Albümde Rene Sopanın besteleriyle sizinkiler yan yana, ikiniz de farklı coğrafyalardan esinleniyorsunuz. Ancak parçalar birbiri içinden geçip gidiyor sanki. Mekansal uzaklık kültürel yakınlığı engelleyemiyor gibi, ne dersiniz?
Parçaların bir bütün oluşturması daha
önce konuştuğumuz ortak müzik dili ile alakalı, ya da benzer müzik anlayışları
da diyebiliriz. Farklı bölgelerden esinleniyoruz, ama bire bir bu bölgelerin
müziklerini yapmıyoruz. Ben kendi parçalarımda içimden geldiği daha doğrusu
içimde olduğu ölçüde yerel, geleneksel müziklerden yararlanıyorum.

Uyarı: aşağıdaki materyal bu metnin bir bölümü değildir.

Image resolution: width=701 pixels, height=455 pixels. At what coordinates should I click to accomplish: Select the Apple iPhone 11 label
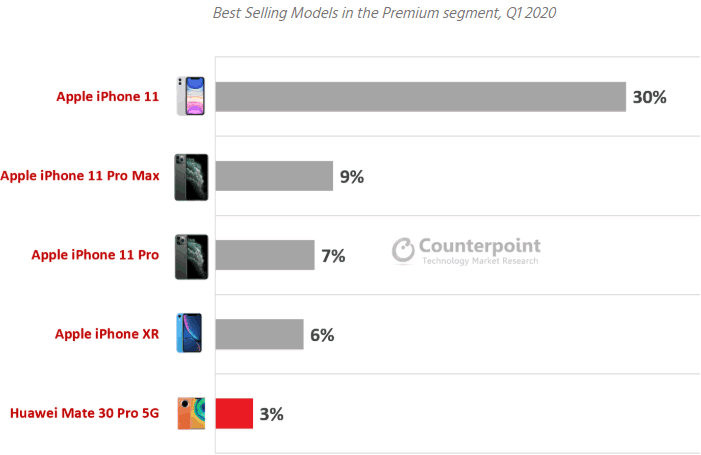(x=108, y=97)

Ama ortaya
farklı bir şey çıkıyor. Çünkü dinlediğim, sevdiğim başka müzikler de var ve
bunlar da müziğime yansıyor. Öte yandan öyle bazı bestelerim var ki, bu
albüme girmesi düşünülemez bile. Yani mekansal uzaklığın sonucu olan kültürel
farklılığı vurgulayacak parçalar da mevcut, hem René’nin hem de benim beste
dağarcığımızda. Ama ortak projeleri farklılıklar değil, benzelikler üzerine
kurarsınız. Biz de bunu yapmaya çalıştık.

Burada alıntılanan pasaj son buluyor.